Behold the general structure of a CUP specification:
Section | Example |
Symbol Declarations |
terminal stringtype lparen, rparen, digit; non terminal inttype Number; non terminal stringtype Parens; |
Start Declaration | start with Number; | Productions |
Number ::= Number digit | digit | Parens ; Parens ::= lparen rparen; |
The phrases terminal, non terminal, and start with indicate the declaration of terminal and nonterminal symbols, respectively. The word immediately following each of those is not a symbol to be declared, but is instead the semantic type of the symbol. So, in the example above, stringtype and inttype are object types for the symbols declared on those lines. The distributon of white space is arbitrary, but the above examples were constructed to show good formatting style.
Upon encountering a terminal symbol, your code should record the symbol as terminal in the symbol table by issuing:
symboltable.enterTerminal(symbol)Similarly, nonterminals are recorded by issuing:
symboltable.enterNonTerminal(symbol)
For this assignment, you will modify only the file Fsa.java, and that is the only file you will turn in.
In your submitted file, be sure to document your approach, including how you decided to treat keywords such as non, with, etc.
The file as supplied contains a skeletal finite-state machine (simulator), driven by the tables GOTO[][] and ACTION[][]. Your assignment is to expand and fill in these tables appropriately, and to add code in the switch statement to perform the required translation.
While processing the rules section, you will check each production for right-linear form. That is, there should be only nonterminals on the left side of a rule, and the right side of a rule should be a terminal followed by at most one nonterminal. To determine the type of a symbol previously entered into the symbol table, invoke
symboltable.isTerminal(symbol)which will return true if symbol is terminal, and false otherwise. The method may throw the error SymbolNotFoundError if the symbol was not recorded.

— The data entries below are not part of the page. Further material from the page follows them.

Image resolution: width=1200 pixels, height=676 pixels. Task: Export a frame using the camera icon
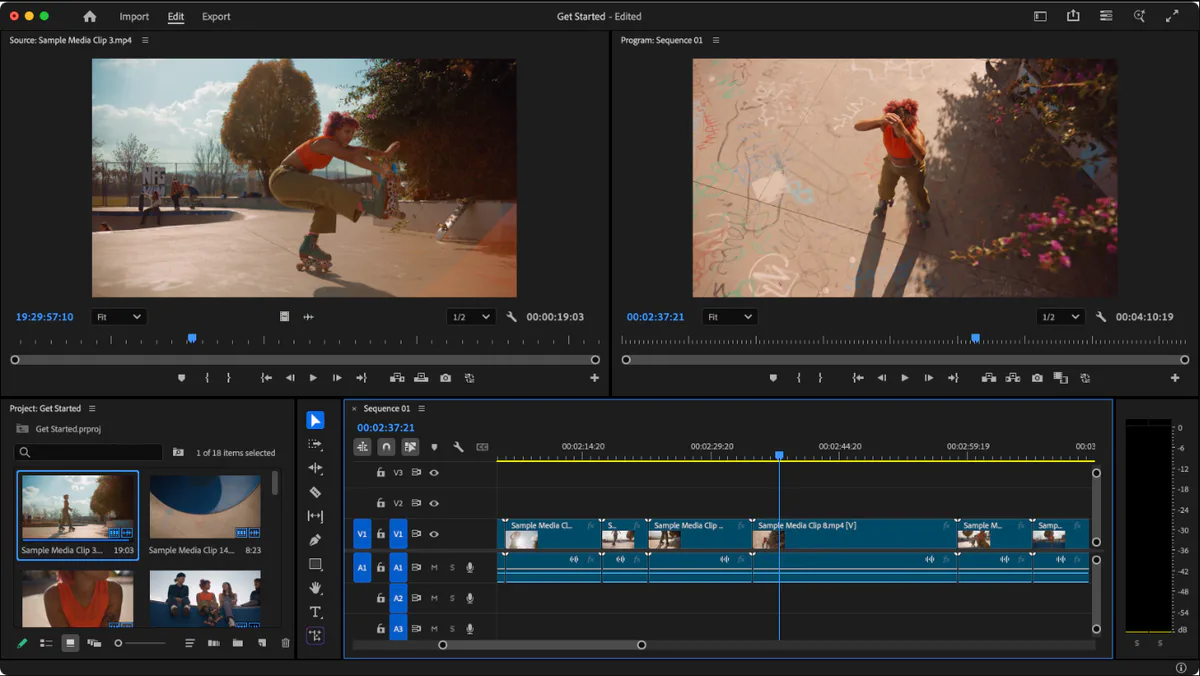[1039, 378]
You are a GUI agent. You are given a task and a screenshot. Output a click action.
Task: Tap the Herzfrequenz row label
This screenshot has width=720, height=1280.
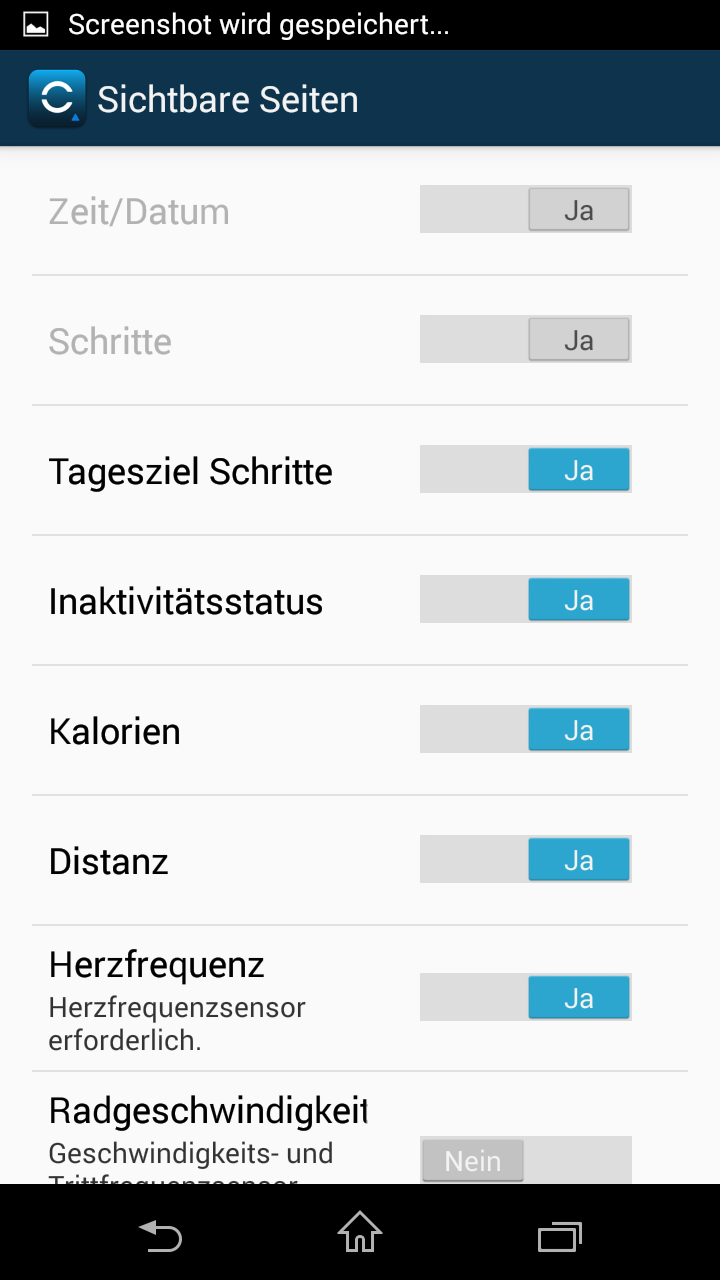[x=157, y=965]
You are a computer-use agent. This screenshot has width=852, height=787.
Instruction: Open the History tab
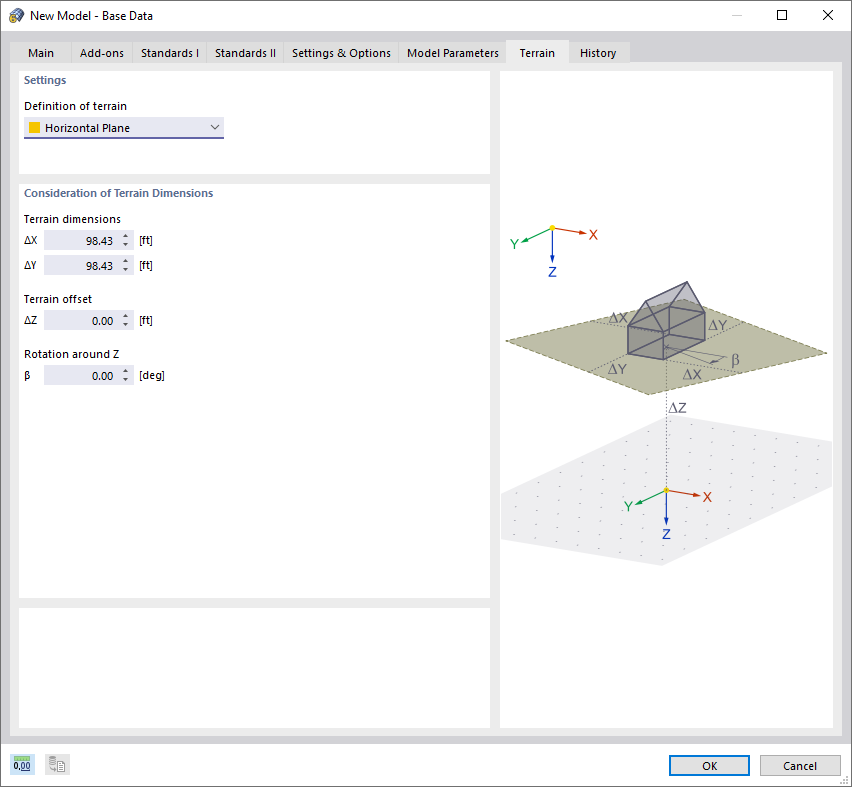point(598,52)
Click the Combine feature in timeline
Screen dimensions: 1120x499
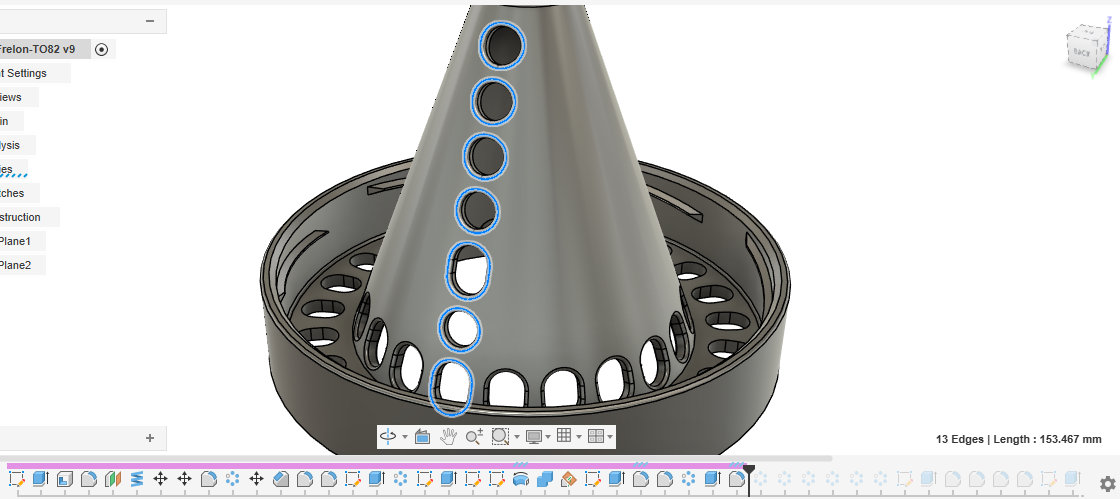click(x=545, y=480)
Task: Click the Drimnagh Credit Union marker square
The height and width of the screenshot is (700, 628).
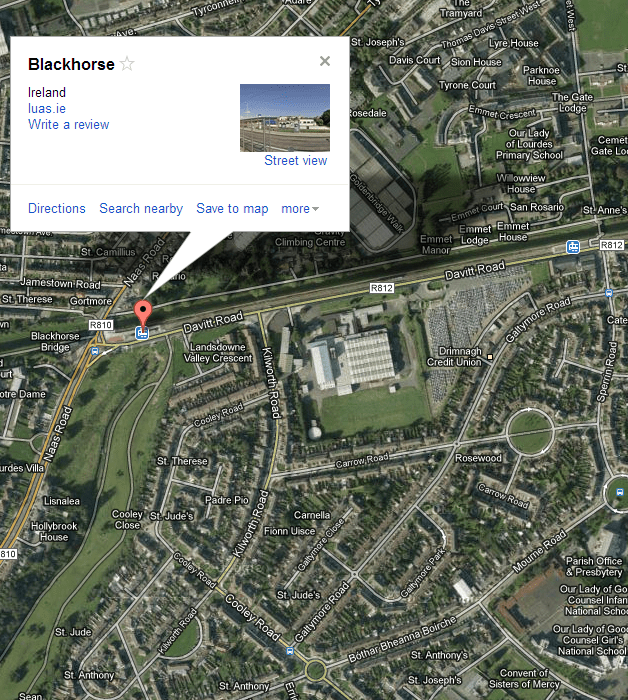Action: click(x=490, y=357)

To assist you, the Fsa constructor is passed an Enumeration that is the token stream. There is no end-of-input token: the token stream is exhausted when the Enumeration has no more elements. Each element of the Enumeration is a Token x such that x.type() is one of the following:
Token.Blank | A string comprised of blanks, tabs, and newlines. Although Blank tries to return the longest such string it can, there are situations when the scanner will return multiple consecutive Blanks. Your finite-state machine must accommodate this. |
Token.Define | The character sequence ::= |
Token.Semi | The character ; |
Token.Or | The character | |
Token.Comma | The character , |
Token.Str | A string of characters has been recognized that is not otherwise covered by other tokens. The actual string is accessible as x.strValue() for token x. |
Token.Terminal | The string terminal |
Token.Non | The string non |
Token.Start | The string start |
Token.With | The string with |
Token.Other | Anything else (always an error) |
Sample input | Sample output |
non terminal obj S; terminal obj plus, minus, zero, one; non terminal obj Rest, D; terminal obj bogus, not, really, used; start with S; S ::= zero Rest | one Rest ; Rest ::= plus D | minus D ; D ::= zero | one | really ; | Start S Edge S Rest zero Edge S Rest one Edge Rest D plus Edge Rest D minus Edge D $FINAL$ zero Edge D $FINAL$ one Edge D $FINAL$ really |
Expected output for the lab's inputs can be found in the Solns folder of the download.